Sam wakes, and sits bolt upright in his king-sized bed, the bedcovers as straight and neat as if he's just been lying there on his back all night without so much as twitching. Just another sign of how lifeless and empty his life has become. He's all alone in his silent single room, with his meticulously neat research pinned to the wall, and we see him straightening the bed covers with scrupulous precision, padding into the bathroom to clean his teeth - oh, and he's still using that hot pink toothbrush that was probably bought by Dean - the toothpaste tube immaculate, and gazing at himself in the mirror with dead eyes. This is what Sam has become, all alone in the world, without Dean's loud, brash, colourful influence to keep him grounded and keep him warm. Sam had so much going for him once upon a time, and it wasn't that long ago, but his life has imploded into ruin since then.

▬▬▬▬▬▬▬▬▬▬

— Complete the following —
[A] List every adjective the passage about Sam waking uses to describe Dean's influence.
[B] Please say whether each statement agrees with the passage about Sam waking, answering yes or no and quoting the words that decide it: (i) Sam sleeps in a single bed. (ii) Sam's toothbrush is hot pink. (iii) Sam's research is pinned to the wall.
[C] Write the next part of the passage about Sam waking, picking up after its final sentence.
Nothing in the listing is needed here.

— Dataset extract —
▬▬▬▬▬▬▬▬▬▬

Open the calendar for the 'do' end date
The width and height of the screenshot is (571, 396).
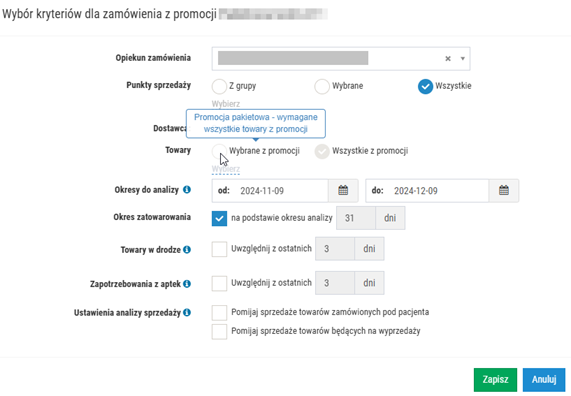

▬▬▬▬▬▬▬▬▬▬

— Responses to the exercise —
[A] loud, brash, colourful

[B]
(i) No: "his king-sized bed"
(ii) Yes: "he's still using that hot pink toothbrush"
(iii) Yes: "his meticulously neat research pinned to the wall"

[C]
Way back in Wendigo, Dean warned Sam of the dangers of allowing his thirst for revenge to dominate his life, having seen what it had done to John and not wanting to see it happen to Sam as well. And this is it: this is exactly what Dean's steadfast support saved Sam from back then, only worse, because Sam's overall situation has deteriorated so much since those early days and he's been through so much already.

"Sam, it's Bobby," begins a third and final message. "I found it."

Mystery Spot. Bobby sits cross-legged on the floor with a symbol painted beneath him and some candles and other paraphernalia set up all around, leafing through a dusty old tome. Sam arrives, and stands silently in the doorway.

"It's good to see you, boy." Bobby takes one look and rushes over to wrap his arms around Sam and hug him tight, and he cares so damn much, but Sam is so far gone he can't even respond, just stands there like a statue.

"What are we doing here, Bobby." Sam gets right down to business. Bobby points out that this is the last place they're sure the Trickster worked its magic. Sam doesn't see how this is relevant. Bobby explains that he's found a summoning ritual to bring the Trickster here, to them. Bobby looks hopeful, but Sam's shuttered expression of angry suspicion hasn't so much as flickered.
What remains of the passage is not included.